On 12 November, the ETI published an insight report, Smarter Charging: A UK Transition to Low Carbon Vehicles, in which it explained that while significant process had been made on decarbonising electricity, the UK now needed to see similar with transport. It noted that “significantly more” than 4mn plug-in vehicles will be needed on the road to hit 2030 UK government policy targets.
It explained that the report had been prompted by the completion of its Consumers, Vehicles and Energy Integration (CVEI) project. The two-year CVEI project saw charging trials commissioned to collate detailed journey and charging data from 127 battery electric vehicles (BEVs) and 121 plug-in hybrid electric vehicles (PHEVs). It found PHEVs to be attractive to the majority of UK drivers, provided they cost the same over a four-year period as current cars, have sufficient range and recharging is both easy and cost-effective.
With regards to decarbonisation, the report noted BEVs and PHEVs as being complementary rather than competitive, with preference considered less important to decarbonisation and charging than the proportion of miles actually travelling using electricity, along with the greenhouse gas emissions produced by generating the additional electricity. It explained households driving a lot of miles on electricity and charging mostly on electricity from low carbon supplies are key to the reaching the UK’s climate targets.

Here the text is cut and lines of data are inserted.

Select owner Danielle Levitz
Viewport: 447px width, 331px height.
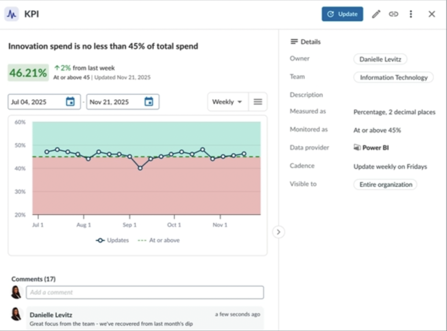pos(380,59)
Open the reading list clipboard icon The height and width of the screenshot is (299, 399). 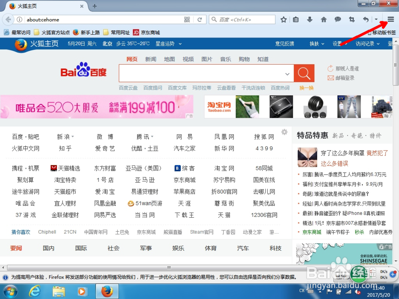point(296,19)
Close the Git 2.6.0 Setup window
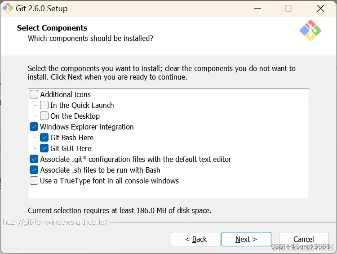337x254 pixels. [320, 9]
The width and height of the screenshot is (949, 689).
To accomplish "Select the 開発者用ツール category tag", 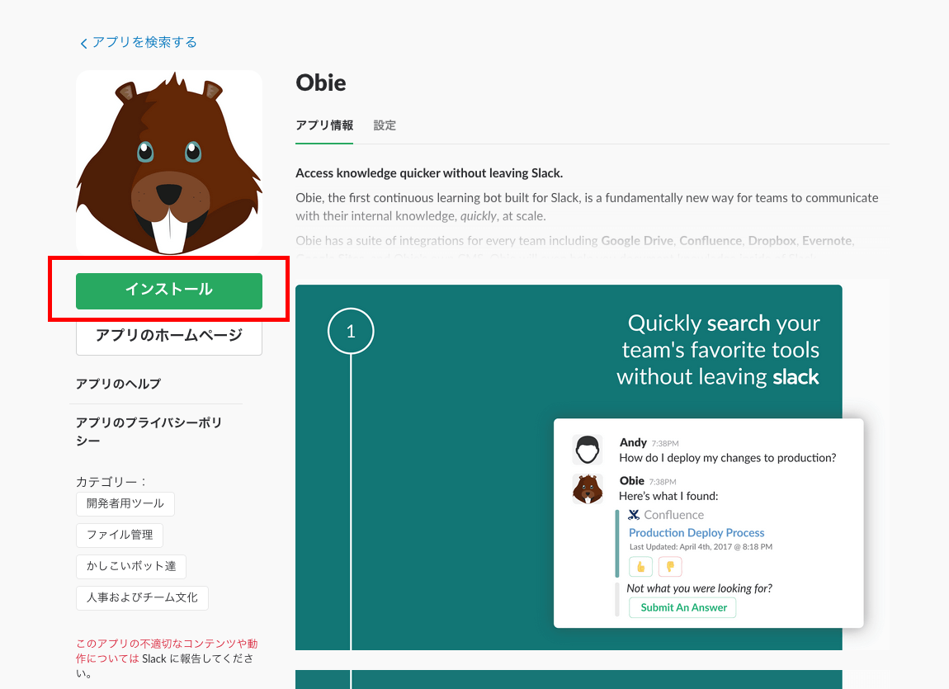I will pos(125,503).
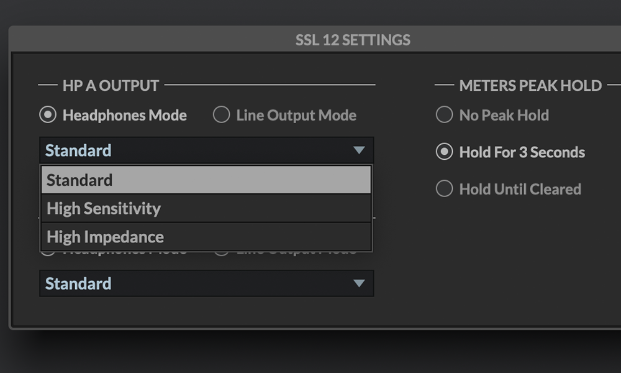Click the Hold For 3 Seconds radio circle

pyautogui.click(x=444, y=152)
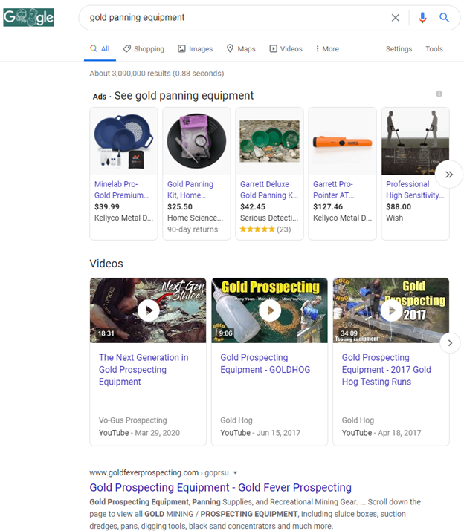The width and height of the screenshot is (464, 531).
Task: Open Garrett Deluxe Gold Panning Kit ad
Action: coord(268,189)
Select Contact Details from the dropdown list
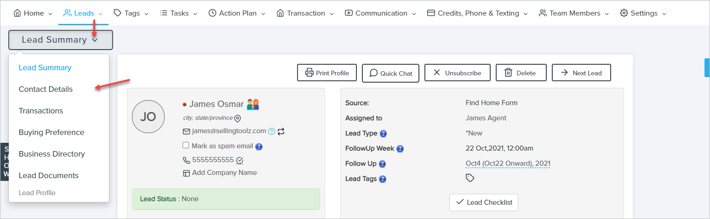 pyautogui.click(x=46, y=89)
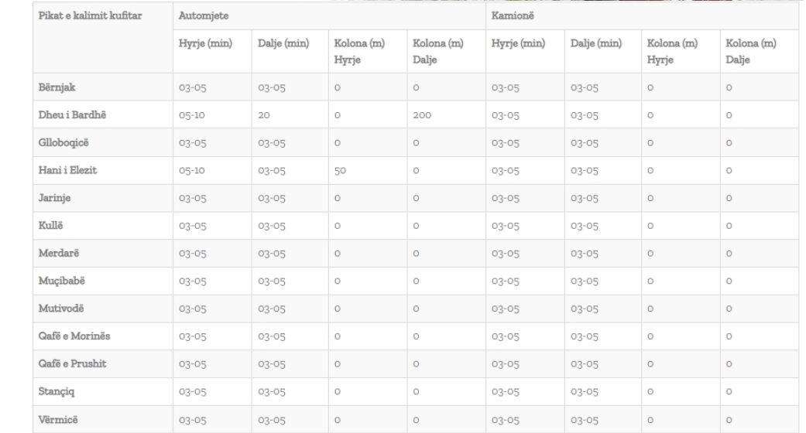Click the 50 queue value for Hani i Elezit
The width and height of the screenshot is (806, 433).
341,171
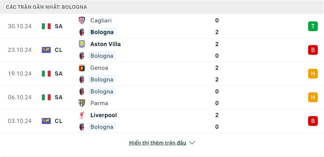The height and width of the screenshot is (157, 324).
Task: Open the Aston Villa team name
Action: click(105, 44)

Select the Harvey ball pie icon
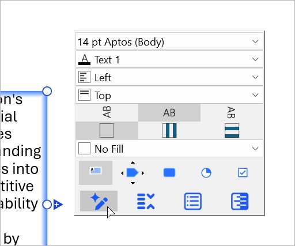coord(206,173)
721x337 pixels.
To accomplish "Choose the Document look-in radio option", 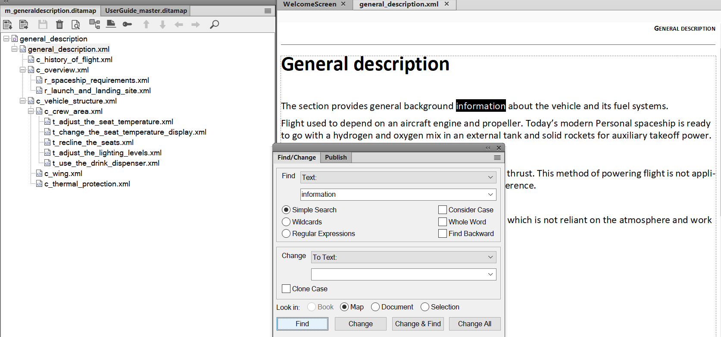I will click(375, 307).
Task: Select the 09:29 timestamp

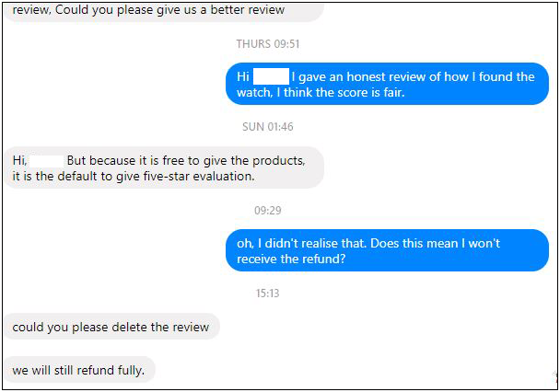Action: coord(268,211)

The report called for foundations to be set for extensive access to vehicle charging along with effective, customer-focused charging management – or smart charging – to ensure charging does not become a barrier to mass-market uptake. It explained that charging access through market design and shaping incentives for consumers was required to achieve the most efficient use of existing resources, noting mass market consumers had appeared receptive to this. It warned that unmanaged charging by mass-market drivers peaked at the same time as current electricity demand, meaning there are potentially serious consequences for UK infrastructure.

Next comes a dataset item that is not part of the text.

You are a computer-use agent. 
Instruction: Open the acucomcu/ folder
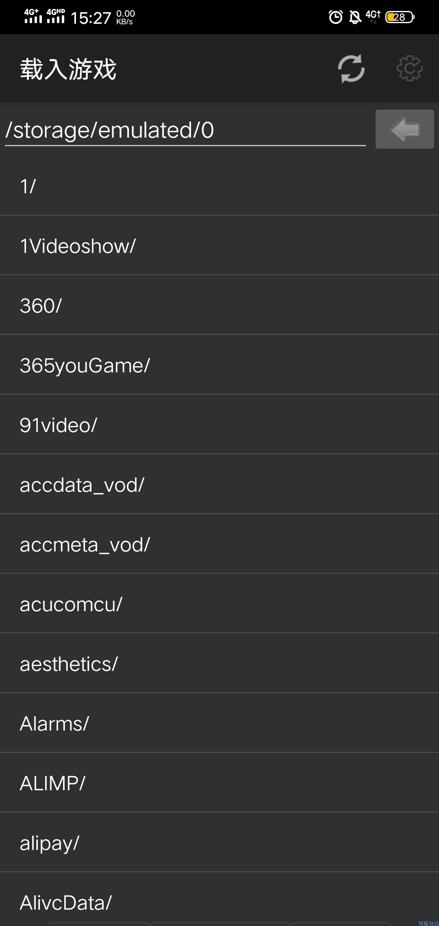[x=220, y=604]
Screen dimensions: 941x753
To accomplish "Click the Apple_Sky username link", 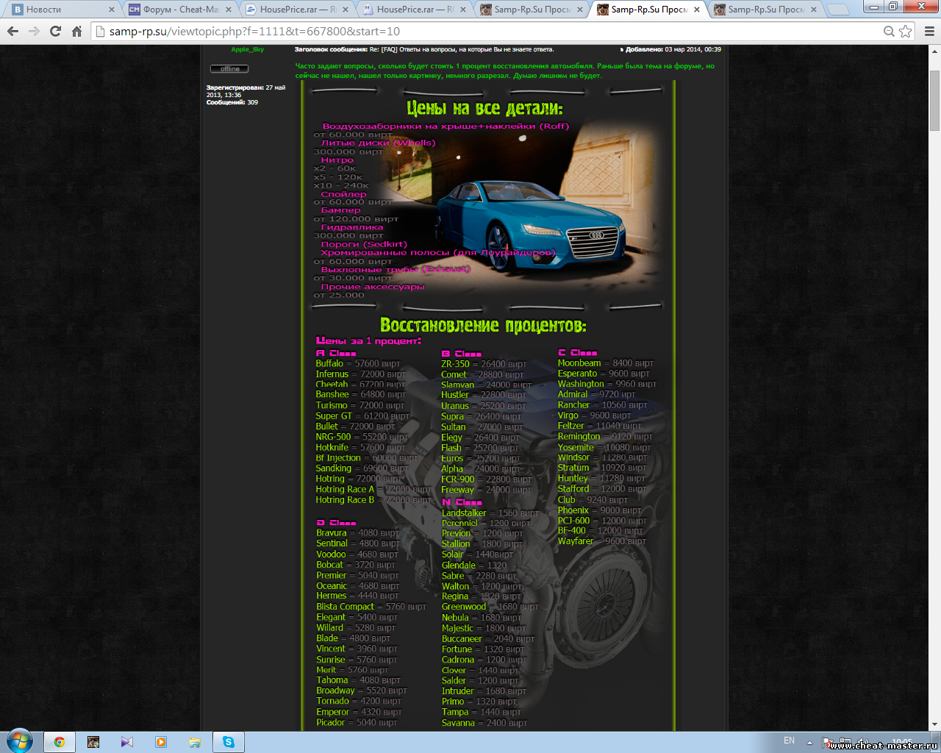I will pyautogui.click(x=247, y=50).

Jonathan Wills, Chief Executive Officer at the ETI, said that they believed the UK was now at the end of the first phase of vehicle electrification, adding that evidence from progress already made was pointing towards the challenges that would now have to be addressed at the next stage. Wills explained: “The UK needs a strategy to provide enough capacity, coupled with enough intelligence to meet drivers’ needs, while at the same time avoiding risks to the electricity infrastructure or the addition of high-carbon peak generating capacity. Understanding driving patterns and needs and providing appropriate infrastructure, market designs and incentives will need national policies and standards to support local plans and investments.”